Surprisingly, William Bonac started his leg workout with leg extensions, an isolation movement that targets your quads. Typically, athletes start their workouts with compound movements to target multiple muscles in their lower body while fresh before moving to isolation movements.
But some bodybuilders find isolation movements to give their muscles and joints a solid warm-up before diving into the bigger lifts. Leg extensions, for example, will warm up your knee joints. Bonac first did the leg extensions unilaterally (single-limb), and then he did a few sets bilaterally (both legs).
Next, William Bonac performed several leg curl variations to hit his hamstrings.
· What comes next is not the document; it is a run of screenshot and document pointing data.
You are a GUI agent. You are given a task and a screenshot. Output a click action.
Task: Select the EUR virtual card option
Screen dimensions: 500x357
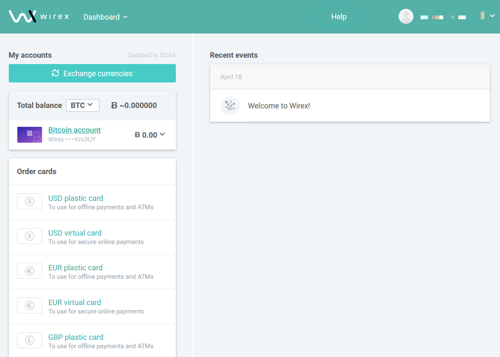click(x=75, y=303)

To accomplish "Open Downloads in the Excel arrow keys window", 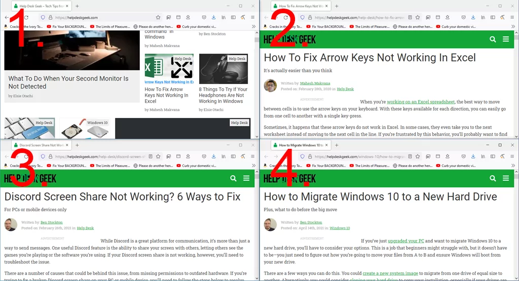I will (x=472, y=17).
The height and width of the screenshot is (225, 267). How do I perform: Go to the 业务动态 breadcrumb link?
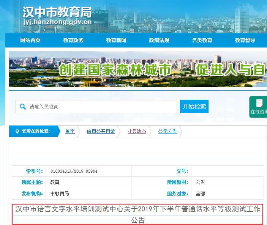(x=137, y=131)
In addition to leg extensions, leg curls will warm up your knees a little bit with less stress compared to leg extensions. Moreover, since your hamstrings only have three muscles compared to the four muscles on its thigh-brother, quads, which have four muscles, it’s imperative to make sure your hamstrings are well warmed before lifting heavy weights because they’re prone to injury (1).
The Dutch bodybuilder did lying leg curls, seated leg curls, and standing leg curls. Lying leg curls require less hip flexion than seated leg curls. And seated leg curls bring your hamstrings through a greater range of motion to engage more of your hamstrings. And standing leg curls force more isolation from your hamstrings since your quads are pressed firmly on padding.
Vertical Leg Press
After completing a couple of isolation exercises to hit the anterior and posterior portions of his thighs, Bonac moved to compound exercises. The first compound exercise he did was the vertical leg press.
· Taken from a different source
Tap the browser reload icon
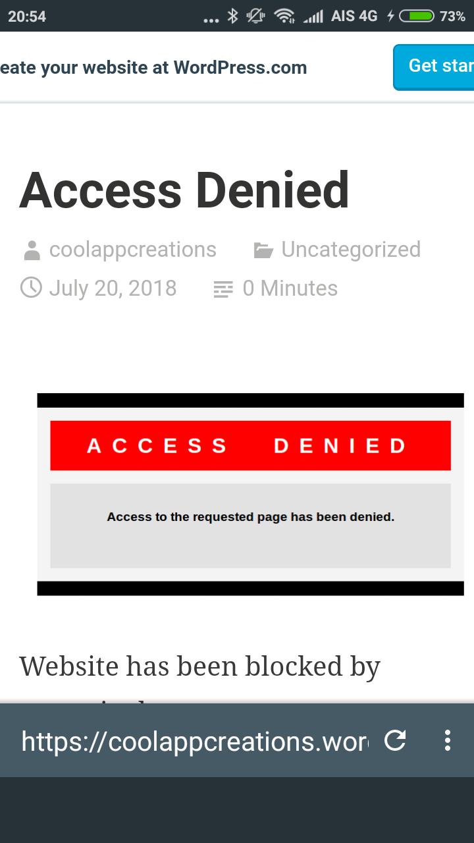This screenshot has width=474, height=843. (x=395, y=740)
As the name suggests, vertical leg presses have you push weights on a leg press machine from an upright position. This vertical positioning allows a more significant load to be lifted and emphasizes your glutes and hamstrings. However, you have to be wary of your back since the angle can put extra strain on your lower back.
Linear Hack Squat
William Bonac continued his leg workout with linear hack squats. This exercise also engages all the muscles in your lower body–glutes, hamstrings, quads–while focusing on your quads. It also places less stress on your lower back than the vertical leg press and forms an angle between vertical and horizontal. After some sets of this exercise, the Olympia bodybuilder moved to the pendulum squat.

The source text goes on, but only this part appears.